Et sur le moyen, pris en sa troisième branche

Enoncé du moyen

12. La société Locam fait le même grief à l'arrêt, alors « que, dans le cas même où un déséquilibre significatif est caractérisé, seules sont réputées non écrites les clauses génératrices de ce déséquilibre et celles qui leur seraient, le cas échéant, indivisiblement liées, toutes les autres clauses demeurant intactes et pleinement efficaces ; que l'article 12 des conditions générales du contrat de location financière litigieux, tel qu'il est intégralement reproduit dans l'arrêt, se décompose en deux séries distinctes de clauses, l'article 12.a ne comprenant que de très classiques clauses résolutoires de plein droit destinées à sanctionner l'inexécution par le locataire de ses obligations, particulièrement celle de payer les loyers, cependant que sont réunies, sous l'article 12.b, diverses conditions résolutoires, dont l'application éventuelle est commandée, comme l'a relevé la cour d'appel, par des évènements extrinsèques à l'exécution même du contrat location en cause, comme ayant trait, notamment, à la vie sociale de la société locataire ou à l'exécution d'autres contrats ; que dès lors, à défaut de toute indivisibilité constatée entre ces deux séries de clauses, qui étaient distinctes tant par leur objet que par leur nature juridique, la cour d'appel ne pouvait retrancher de façon indifférenciée du contrat de location financière l'intégralité des stipulations figurant à l'article 12 de ses conditions générales, motifs pris d'un déséquilibre significatif qui s'inférerait des conditions résolutoires prévues à l'article 12.b, quand seule était ici mise en oeuvre la clause résolutoire de plein droit pour défaut de paiement des loyers prévue à l'article 12.a, ce en quoi elle a de nouveau violé l'article 1171 du code civil. »

Réponse de la Cour

Vu l'article 1171 du code civil, dans sa rédaction issue de l'ordonnance du 10 février 2016 :

13. Pour dire que l'article 12 des conditions générales du contrat est réputé non écrit, l'arrêt retient encore que la clause permet à la société Locam, spécialement dans son paragraphe b), de résilier le contrat de plein droit pour des causes qui ne correspondent pas à des hypothèses de manquements contractuels de la société locataire, qu'elle autorise le bailleur à résilier de plein droit le contrat dans des hypothèses qui affectent la vie sociale de la société locataire cependant que celle-ci en tant que personne morale reste tenue de ses engagements financiers à l'égard de la société Locam et qu'elle permet également à celle-ci de résilier le contrat si le locataire a manqué à ses engagements envers d'autres sociétés du groupe Cofam, sans nécessité de vérifier que le locataire a manqué à ses obligations dans le contrat litigieux, quand ces possibilités ne sont pas laissées à la société Green Day.
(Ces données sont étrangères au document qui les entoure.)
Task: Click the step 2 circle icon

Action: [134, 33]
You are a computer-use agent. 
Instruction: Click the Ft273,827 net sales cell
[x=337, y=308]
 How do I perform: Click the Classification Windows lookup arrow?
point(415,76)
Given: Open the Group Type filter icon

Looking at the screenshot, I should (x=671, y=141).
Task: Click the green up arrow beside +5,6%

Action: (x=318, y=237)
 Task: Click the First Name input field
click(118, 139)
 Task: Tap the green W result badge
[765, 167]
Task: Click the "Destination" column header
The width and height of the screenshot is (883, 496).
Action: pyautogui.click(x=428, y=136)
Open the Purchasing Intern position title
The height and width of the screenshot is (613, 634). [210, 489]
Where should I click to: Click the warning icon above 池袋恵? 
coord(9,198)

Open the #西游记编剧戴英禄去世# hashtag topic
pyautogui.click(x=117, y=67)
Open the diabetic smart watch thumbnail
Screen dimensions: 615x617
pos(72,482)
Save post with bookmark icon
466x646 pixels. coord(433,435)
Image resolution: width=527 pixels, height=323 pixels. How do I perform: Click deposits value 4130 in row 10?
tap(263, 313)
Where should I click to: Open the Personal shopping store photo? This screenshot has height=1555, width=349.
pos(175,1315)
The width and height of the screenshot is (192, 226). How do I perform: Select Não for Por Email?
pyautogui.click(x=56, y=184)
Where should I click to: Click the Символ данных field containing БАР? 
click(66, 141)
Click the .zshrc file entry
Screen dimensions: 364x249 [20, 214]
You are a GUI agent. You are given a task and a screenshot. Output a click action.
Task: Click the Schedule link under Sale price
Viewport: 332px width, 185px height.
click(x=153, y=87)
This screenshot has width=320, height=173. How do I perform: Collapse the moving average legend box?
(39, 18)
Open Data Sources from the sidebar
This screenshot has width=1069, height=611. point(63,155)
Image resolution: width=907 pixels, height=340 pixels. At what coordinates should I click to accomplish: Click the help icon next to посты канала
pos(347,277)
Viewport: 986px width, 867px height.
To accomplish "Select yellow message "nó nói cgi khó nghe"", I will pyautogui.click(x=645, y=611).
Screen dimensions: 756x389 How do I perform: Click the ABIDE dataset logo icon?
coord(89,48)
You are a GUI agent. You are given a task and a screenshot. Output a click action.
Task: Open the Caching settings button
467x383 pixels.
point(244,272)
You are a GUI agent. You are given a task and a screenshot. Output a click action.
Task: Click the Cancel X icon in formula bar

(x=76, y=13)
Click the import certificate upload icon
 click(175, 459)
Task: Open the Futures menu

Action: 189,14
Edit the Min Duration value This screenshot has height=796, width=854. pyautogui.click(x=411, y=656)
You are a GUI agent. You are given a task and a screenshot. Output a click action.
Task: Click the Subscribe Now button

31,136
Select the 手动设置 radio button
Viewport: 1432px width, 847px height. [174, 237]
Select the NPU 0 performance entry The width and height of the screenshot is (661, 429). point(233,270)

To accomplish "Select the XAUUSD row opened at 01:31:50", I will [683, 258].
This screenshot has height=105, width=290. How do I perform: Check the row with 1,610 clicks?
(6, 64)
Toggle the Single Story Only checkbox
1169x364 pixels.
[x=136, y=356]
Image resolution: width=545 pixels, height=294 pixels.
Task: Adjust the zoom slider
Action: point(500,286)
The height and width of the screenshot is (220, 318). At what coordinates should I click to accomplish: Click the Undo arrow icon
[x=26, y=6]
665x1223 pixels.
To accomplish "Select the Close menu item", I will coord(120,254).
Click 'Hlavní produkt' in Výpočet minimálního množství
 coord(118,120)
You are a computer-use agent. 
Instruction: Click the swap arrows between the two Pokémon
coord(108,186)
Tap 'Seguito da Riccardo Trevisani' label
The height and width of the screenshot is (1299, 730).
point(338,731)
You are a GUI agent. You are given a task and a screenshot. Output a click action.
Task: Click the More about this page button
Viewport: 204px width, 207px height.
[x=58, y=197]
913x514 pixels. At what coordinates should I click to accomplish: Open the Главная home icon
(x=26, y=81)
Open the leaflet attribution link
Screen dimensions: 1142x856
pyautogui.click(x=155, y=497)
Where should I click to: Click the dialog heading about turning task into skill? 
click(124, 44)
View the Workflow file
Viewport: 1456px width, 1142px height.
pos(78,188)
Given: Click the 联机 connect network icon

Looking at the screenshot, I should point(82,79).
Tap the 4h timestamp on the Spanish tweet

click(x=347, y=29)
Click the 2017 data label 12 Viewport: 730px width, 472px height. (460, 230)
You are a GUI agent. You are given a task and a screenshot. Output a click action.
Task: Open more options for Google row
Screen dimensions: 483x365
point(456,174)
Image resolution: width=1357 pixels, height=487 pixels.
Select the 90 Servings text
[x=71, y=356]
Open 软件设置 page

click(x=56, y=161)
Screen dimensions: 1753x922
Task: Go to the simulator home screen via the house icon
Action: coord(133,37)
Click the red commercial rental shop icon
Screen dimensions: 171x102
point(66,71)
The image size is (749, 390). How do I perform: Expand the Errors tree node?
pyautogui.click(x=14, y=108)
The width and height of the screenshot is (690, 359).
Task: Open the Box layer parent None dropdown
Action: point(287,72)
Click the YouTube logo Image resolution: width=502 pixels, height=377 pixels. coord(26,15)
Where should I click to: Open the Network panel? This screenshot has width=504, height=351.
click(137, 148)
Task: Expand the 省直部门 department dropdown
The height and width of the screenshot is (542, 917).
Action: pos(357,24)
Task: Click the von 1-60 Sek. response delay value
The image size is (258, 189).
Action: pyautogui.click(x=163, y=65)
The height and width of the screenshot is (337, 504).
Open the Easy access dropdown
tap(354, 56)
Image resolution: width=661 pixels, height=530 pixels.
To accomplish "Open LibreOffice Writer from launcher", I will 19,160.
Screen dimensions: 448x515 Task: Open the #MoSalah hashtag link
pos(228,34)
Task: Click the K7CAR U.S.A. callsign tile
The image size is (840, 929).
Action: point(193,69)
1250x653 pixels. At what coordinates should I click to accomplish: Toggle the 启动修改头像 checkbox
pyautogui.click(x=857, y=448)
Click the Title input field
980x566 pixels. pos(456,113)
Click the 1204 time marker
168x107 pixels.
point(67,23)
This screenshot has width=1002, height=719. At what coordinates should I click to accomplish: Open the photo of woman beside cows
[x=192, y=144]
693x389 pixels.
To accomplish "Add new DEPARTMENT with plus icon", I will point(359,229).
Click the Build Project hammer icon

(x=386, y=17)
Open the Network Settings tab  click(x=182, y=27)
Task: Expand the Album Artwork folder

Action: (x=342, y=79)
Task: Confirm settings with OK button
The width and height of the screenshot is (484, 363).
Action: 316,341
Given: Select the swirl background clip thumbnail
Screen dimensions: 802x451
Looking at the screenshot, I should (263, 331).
14. En statuant ainsi, par des motifs pris du déséquilibre créé par la clause prévue à l'article 12, b) des conditions générales, pour réputer non écrite la clause résolutoire de plein droit pour inexécution du contrat par le locataire prévue à l'article 12, a), la cour d'appel a violé le texte susvisé.

PAR CES MOTIFS, la Cour :

CASSE ET ANNULE, sauf en ce qu'il rejette la demande en annulation de l'assignation introductive et du jugement, l'arrêt rendu le 27 février 2020, entre les parties, par la cour d'appel de Lyon ;

Remet, sauf sur ce point, l'affaire et les parties dans l'état où elles se trouvaient avant cet arrêt et les renvoie devant la cour d'appel de Lyon autrement composée.